13.3 The undertakings contained in 13.1 and 13.2 shall not apply to information that is lawfully known to the recipient at the time of disclosure or which is already public knowledge or becomes so at a future date (otherwise than as a result of a breach of this clause) or which is ordered to be disclosed to a regulatory body or a court of competent jurisdiction.
13.4 LG shall ensure that any person referred to in clause 13.1 is bound by similar confidentiality terms to those stated in this clause 13.

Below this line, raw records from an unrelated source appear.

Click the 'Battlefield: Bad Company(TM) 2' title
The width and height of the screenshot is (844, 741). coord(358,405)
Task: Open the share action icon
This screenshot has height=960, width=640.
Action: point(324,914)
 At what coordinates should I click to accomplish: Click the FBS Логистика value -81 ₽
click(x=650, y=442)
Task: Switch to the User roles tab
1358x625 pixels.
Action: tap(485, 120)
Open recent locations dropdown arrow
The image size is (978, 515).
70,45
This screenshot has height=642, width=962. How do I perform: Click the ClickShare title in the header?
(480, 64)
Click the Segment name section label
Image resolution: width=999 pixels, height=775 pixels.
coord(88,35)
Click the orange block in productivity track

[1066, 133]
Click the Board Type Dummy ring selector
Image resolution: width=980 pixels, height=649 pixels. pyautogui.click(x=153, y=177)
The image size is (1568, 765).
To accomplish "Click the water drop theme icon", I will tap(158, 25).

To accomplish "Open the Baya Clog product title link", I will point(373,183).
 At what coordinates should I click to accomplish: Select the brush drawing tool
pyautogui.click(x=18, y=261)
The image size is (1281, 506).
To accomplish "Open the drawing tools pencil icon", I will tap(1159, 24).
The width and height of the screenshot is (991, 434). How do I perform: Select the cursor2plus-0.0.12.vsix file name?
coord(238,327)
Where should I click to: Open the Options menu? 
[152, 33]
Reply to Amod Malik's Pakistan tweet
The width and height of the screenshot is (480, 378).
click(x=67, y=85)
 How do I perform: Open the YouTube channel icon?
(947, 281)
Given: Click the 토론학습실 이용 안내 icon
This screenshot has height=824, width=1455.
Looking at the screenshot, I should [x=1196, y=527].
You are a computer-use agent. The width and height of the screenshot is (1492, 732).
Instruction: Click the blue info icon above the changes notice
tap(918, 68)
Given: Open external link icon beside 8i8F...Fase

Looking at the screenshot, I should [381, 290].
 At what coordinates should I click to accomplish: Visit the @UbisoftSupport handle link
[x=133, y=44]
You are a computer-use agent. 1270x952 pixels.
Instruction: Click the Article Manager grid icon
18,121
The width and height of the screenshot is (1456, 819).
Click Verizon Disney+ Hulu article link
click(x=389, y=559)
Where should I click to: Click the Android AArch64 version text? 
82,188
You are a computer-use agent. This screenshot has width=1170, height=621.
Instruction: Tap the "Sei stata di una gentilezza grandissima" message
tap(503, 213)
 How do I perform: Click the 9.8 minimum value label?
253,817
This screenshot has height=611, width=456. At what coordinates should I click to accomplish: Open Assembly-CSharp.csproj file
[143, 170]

13.5 The confidentiality terms stated in clause 13 shall remain in full force and effect during the term of the Agreement and upon termination of the contract shall continue for a period of five (5) years.
14 FORCE MAJEURE
Neither party shall be liable to the other party for any delay or failure to perform any of its obligations under the Agreement if the delay or failure results from events or circumstances outside its reasonable control, and the party shall be entitled to a reasonable extension of its obligations after notifying the other party in writing of the nature and extent of such events. If such circumstances persist for a continuous period of more than 28 days, either party may terminate the Agreement by written notice to the other party.
15 ASSIGNMENT
The Agreement is personal to the parties and neither the Agreement nor any rights, licences or obligations under it may be assigned by either party without the prior written approval of the other party.
16 WAIVER
Failure or neglect by either party to exercise any of its rights or remedies under the Agreement will not be construed as a waiver of that party’s rights nor in any way affect the validity of the whole or part of the Agreement nor prejudice that party’s right to take subsequent action.
17 SEVERANCE
If any provision of the Agreement is held invalid, illegal or unenforceable for any reason by any court of competent jurisdiction such provision shall be severed and the remainder of the provisions hereof shall continue in full force and effect as if the Agreement had been agreed with the invalid illegal or unenforceable provision eliminated.
18 NOTICES
Any notice to be given by either party to the other may be sent by either email, fax or recorded delivery to the most recent email address, fax number or address notified to the other party, and if sent by email shall unless the contrary is proved to be deemed to be received on the day it was sent or if sent by fax shall be deemed to be served on receipt of an error tree transmission report, or if sent by recorded delivery shall be deemed to be served 2 days following the date of posting.
19 ENTIRE AGREEMENT
The Agreement contains the entire Agreement between the parties relating to the subject matter and supersedes any previous agreements, arrangements, undertakings or proposals, oral or written. The Agreement may be varied only by a document signed by both parties.
20 GOVERNING LAW AND JURISDICTION
The Agreement shall be governed by and construed in accordance with the law of England and Wales and the parties submit to the exclusive jurisdiction in the courts of England and Wales.